Terwijl ik luister naar een verhitte discussie in een vergadering bij een klant, kijkt er plots iemand uit het stenen tijdperk met me mee. “Wat is er hier aan de hand?” fluistert m’n meekijker me toe: “Waarom zijn die mannen zo boos? Zijn er ernstige problemen voor jouw stam?” Ik glimlach. Ernstige problemen, ach, het gaat misschien wat ver om de nieuwe communicatiestrategie waar nog niet iedereen zich in kan vinden als een ernstig probleem te bestempelen.
“Wat is er dan met jouw stam?” gaat de stem door, “Is er een hongersnood”. Ik lach bijna hardop, een hongersnood! Ik kan me eerlijk gezegd niet herinneren wanneer er in ons land voor het laatst een echte hongersnood is geweest. In het midden van de vorige eeuw, inmiddels al meer dan 50 jaar geleden, is er één winter honger geweest, de laatste winter van de oorlog. Maar echt een grote lange hongersnood? Structureel? In ons land? Die is verdwenen uit ons collectieve geheugen.

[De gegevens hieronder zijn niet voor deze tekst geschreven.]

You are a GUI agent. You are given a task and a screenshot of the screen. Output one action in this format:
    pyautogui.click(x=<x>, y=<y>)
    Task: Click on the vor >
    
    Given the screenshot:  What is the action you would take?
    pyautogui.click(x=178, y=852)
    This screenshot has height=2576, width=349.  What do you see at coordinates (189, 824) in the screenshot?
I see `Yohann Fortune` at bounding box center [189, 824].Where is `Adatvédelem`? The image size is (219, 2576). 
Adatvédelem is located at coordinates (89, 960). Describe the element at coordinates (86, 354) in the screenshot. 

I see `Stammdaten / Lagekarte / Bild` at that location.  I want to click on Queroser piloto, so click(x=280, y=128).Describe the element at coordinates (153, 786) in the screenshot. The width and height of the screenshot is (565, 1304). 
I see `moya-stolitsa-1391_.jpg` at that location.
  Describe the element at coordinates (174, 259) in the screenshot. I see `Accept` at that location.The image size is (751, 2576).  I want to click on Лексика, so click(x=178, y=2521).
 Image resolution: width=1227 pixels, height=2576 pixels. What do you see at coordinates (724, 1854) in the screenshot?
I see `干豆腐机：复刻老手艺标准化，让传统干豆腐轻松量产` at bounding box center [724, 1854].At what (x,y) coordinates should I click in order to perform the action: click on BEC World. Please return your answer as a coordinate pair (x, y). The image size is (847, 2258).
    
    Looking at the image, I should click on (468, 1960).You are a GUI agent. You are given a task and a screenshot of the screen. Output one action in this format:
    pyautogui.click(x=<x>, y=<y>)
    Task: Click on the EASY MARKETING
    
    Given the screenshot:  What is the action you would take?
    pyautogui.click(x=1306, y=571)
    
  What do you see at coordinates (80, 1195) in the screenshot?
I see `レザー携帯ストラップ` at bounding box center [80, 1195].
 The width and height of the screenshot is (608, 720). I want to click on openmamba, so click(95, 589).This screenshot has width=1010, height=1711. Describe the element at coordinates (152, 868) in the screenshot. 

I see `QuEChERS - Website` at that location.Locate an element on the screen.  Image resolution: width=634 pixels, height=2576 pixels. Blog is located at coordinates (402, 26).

“Wat is er dan aan de hand”, blijft m’n meekijker doorvragen. “Worden jullie aangevallen door een andere stam en zijn alle vrouwen geroofd”. Ik glimlach opnieuw. Als ik de verhitte gezichten om me heen zie, dan zou ik hier haast in geloven. Toch zijn de partners van deze mannen gewoon veilig thuis of op hun werk. “Tja, een oorlog en strijd tussen de mannen van de stammen is altijd lastig”, gaat de stem van m’n meekijker verder. “Vaak gaat zo’n oorlog om onbelangrijke dingen, maar voor de mannen zelf is hij wel belangrijk. Het gaat voor hen om status, om macht. Met een oorlog willen ze laten zien hoe sterk en machtig ze zijn. Ook al heeft de rest van de stam er vooral last van. Wij willen gewoon rustig ons leven leiden in vrede en voorspoed. Zo kunnen we in alle rust onze akkers bewerken en hebben we meer dan genoeg te eten.”
Dan knik ik. Dat is precies wat er aan de hand is. Macht. Status. De baas zijn. Bevelen geven. Dat is wat er hier om tafel speelt. En ja, ook hier heeft de rest van ‘de stam’ er veel last van. Er wordt eindeloos gepraat over de nieuwe communicatiestrategie. Alle verrassende onderdelen en bijzondere ideeën zijn er inmiddels uitgepraat. Wat overblijft is een saai stuk waar we ons niet mee onderscheiden. Hier hebben we als bedrijf weinig aan. Maar goed, de mannen hebben hun zegje kunnen doen, hebben eens flink kunnen laten zien hoe belangrijk ze zijn en hoe hoog hun status is. Ook al is de rest van ‘onze stam’ daar helemaal niet bij gebaat. M’n meekijker uit het stenen tijdperk en ik kijken elkaar aan. Zouden wij mensen dan echt nooit veranderen?